I consume small portions of meat, and infrequently as possible: it is better for me and better for our enviroment ( less methane in the air and contaminants in soil.) It is however necessary, as a purely vegan diet makes one prone to anemia, and I spent two years getting my iron levels up to normal in an outpatient hospital setting.
Note: one needs meat ( a heme source in medical parlance) in a meal to absorb the iron from the kale....
My point is that we be mindful. We should be mindful when we shop for food or clothing. We should care for the things we buy. We should care how our stuff is made, and where it goes when we are done with it.
We should buy from local vendors when we can. Indeed there is no right or wrong, but better and worse, and I hope my buying behaviors fall squarely in the middle ground that keeps me well fed, well clothed and able to sleep at night.
So I will wear some fur, I will wear leather shoes and bags, and some vegan ones, too. I am not a saint. Nor am I a sinner. I could make this argument: someone who buys large quantities of clothes, hopping obliviously on every trend bandwagon, sends many textiles inadvertently, to the landfills, causing great harm, and possible irreparable harm to the environment. Worsening global warming threatens entires species, it is threatening ours as I type this. Better to buy a few good things ( including fur that is kept and worn for decades) or in my case, a bit more than a few..and keep them, taking good care of them. In the long run I think I purchase fewer items than many, over time, at least, because my good quality clothing lasts so long.
There is an economic reason to shop this way, too. My items from Chanel and Hermes worth more now than when I bought them. Some fabulous vintage pieces are too. If I chose, I could sell these at a profit, in which case I was paid to wear them. Imagine that! Please do not hesitate to shop second-hand: the consignment stores in Manhattan keep their clothing like jewels. If someone stains something, while trying it on, it is removed from the store and dry-cleaned... This does not happen in pricier department stores.

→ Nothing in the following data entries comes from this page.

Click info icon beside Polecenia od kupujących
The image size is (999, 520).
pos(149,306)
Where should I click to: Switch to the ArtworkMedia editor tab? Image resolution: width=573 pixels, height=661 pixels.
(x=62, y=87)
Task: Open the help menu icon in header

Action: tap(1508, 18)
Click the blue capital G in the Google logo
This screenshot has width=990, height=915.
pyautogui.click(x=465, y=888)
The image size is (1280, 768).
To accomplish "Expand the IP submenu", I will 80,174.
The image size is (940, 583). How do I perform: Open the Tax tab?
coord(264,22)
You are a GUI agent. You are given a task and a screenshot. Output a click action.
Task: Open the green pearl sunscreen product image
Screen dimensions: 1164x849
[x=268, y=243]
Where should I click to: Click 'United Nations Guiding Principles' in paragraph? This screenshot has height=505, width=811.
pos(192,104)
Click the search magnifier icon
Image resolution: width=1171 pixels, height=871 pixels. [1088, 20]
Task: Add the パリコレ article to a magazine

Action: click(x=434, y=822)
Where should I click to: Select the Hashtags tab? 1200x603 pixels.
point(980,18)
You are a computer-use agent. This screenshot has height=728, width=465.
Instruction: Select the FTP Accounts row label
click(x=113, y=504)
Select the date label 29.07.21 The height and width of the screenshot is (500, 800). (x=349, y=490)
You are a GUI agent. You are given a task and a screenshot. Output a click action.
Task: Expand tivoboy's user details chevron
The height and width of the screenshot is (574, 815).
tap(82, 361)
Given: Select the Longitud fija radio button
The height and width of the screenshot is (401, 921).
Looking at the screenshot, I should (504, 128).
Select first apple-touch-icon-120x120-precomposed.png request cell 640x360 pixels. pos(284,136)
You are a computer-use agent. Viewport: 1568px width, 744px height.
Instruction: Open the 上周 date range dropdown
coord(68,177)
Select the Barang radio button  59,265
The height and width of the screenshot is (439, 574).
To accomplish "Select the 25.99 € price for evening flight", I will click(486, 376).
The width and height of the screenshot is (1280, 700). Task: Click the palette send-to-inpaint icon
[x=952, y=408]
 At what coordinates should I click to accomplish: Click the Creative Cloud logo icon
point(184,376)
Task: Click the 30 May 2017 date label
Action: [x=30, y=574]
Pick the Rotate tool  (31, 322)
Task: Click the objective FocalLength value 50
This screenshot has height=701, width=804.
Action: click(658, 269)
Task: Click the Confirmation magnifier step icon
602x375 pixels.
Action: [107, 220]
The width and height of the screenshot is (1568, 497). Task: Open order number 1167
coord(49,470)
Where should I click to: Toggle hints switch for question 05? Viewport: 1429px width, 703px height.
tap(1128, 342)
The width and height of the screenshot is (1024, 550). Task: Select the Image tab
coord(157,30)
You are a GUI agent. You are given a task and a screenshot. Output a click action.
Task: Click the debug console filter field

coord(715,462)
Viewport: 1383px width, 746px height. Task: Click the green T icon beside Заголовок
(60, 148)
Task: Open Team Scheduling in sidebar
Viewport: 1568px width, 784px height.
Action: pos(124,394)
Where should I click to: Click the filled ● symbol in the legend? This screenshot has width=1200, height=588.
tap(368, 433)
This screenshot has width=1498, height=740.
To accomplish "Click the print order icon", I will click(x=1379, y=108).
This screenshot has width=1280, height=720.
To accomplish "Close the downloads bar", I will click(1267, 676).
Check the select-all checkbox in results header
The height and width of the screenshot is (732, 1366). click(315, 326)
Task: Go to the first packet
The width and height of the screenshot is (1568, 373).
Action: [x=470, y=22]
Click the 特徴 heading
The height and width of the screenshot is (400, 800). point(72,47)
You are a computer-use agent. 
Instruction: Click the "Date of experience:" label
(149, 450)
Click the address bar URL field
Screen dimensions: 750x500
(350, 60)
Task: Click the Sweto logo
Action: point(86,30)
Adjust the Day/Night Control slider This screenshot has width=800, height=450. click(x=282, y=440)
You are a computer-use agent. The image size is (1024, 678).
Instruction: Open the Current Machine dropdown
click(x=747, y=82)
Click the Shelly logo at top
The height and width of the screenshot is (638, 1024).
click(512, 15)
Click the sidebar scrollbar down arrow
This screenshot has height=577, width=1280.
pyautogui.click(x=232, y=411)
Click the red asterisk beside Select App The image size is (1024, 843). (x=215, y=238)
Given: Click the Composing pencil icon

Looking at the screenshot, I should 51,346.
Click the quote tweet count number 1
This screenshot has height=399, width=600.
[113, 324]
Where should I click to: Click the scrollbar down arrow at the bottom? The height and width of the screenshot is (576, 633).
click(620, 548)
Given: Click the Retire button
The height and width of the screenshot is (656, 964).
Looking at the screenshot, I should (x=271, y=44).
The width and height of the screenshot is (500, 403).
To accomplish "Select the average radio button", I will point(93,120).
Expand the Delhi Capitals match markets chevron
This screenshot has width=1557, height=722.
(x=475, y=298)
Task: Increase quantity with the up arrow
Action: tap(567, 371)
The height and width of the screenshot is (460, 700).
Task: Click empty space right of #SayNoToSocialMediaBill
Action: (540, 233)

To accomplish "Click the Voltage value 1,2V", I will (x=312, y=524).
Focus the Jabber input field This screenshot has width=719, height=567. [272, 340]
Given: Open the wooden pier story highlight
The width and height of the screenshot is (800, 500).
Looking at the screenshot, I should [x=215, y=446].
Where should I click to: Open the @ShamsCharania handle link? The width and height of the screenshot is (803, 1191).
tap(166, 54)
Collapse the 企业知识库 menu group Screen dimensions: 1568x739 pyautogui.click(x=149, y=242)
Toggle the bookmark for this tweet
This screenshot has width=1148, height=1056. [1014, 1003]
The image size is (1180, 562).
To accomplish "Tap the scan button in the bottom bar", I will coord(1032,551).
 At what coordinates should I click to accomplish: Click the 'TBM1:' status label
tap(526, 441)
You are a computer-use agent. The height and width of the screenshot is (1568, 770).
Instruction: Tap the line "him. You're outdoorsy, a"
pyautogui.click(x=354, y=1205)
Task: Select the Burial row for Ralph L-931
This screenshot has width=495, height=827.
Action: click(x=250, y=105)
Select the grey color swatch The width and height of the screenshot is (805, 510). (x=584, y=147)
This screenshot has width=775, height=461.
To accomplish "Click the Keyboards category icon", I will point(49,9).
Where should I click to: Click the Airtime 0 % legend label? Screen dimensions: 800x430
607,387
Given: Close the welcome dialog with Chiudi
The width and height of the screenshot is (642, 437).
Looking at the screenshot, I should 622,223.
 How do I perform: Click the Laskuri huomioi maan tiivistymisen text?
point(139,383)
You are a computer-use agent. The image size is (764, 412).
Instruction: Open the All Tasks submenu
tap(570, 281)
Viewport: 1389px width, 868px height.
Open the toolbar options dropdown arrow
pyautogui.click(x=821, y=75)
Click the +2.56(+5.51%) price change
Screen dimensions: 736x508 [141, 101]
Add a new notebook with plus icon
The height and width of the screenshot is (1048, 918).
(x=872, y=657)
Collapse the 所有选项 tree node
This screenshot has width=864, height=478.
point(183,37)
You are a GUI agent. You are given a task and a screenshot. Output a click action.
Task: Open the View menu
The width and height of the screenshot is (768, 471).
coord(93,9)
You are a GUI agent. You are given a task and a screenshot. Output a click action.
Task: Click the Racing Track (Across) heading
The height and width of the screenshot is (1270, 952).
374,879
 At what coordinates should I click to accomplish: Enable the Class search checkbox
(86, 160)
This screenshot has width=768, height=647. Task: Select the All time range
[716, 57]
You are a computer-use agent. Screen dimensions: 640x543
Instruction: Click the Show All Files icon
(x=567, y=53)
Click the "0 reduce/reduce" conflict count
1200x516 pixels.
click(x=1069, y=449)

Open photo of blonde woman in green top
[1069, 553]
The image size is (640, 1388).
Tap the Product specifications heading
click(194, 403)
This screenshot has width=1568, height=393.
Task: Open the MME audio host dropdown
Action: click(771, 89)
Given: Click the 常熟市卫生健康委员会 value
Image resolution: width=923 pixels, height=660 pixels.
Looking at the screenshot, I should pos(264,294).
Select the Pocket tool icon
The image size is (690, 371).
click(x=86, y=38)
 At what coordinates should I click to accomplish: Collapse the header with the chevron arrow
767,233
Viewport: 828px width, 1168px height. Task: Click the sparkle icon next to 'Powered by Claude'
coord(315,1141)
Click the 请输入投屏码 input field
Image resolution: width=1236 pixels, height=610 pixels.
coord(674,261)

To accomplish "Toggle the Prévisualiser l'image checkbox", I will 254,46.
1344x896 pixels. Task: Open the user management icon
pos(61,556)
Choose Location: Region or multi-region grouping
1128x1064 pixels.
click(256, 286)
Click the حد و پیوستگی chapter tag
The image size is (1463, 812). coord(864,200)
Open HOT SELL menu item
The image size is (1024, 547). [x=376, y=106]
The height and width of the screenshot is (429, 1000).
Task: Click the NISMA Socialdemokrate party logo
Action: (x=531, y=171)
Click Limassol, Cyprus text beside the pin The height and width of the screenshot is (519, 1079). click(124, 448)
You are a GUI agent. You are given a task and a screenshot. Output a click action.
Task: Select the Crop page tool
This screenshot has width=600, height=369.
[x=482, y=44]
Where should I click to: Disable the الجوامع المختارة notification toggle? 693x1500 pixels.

I think someone who buys only what they need, and keeps it for a long time is being the most responsible. However, I am not that person either. I do have a lot of clothing, and shoes, and bags. I do not need all of this, but I do value it. Since I keep most of my clothing, ( and shoes, and bags) and I have been the same weight for 40 years, ( give or take, I was pregnant twice!) I do own quite a bit!! But I am mindful of where it can from, and I certainly appreciate every fine fiber, and every leather and rubber sole.
Anyway, these are my thoughts on the subject and I will be open to hearing yours.
For more information on this topic, please read Elizabeth Kline, her book is Overdressed: The Shockingly High Cost of Cheap Fashion.
I hope I didn't put a damper on your holiday shopping spree, just some thoughts to keep in mind as you fill your holiday shopping carts. I know I needed to hear it! Warm thoughts go out to you this holiday season.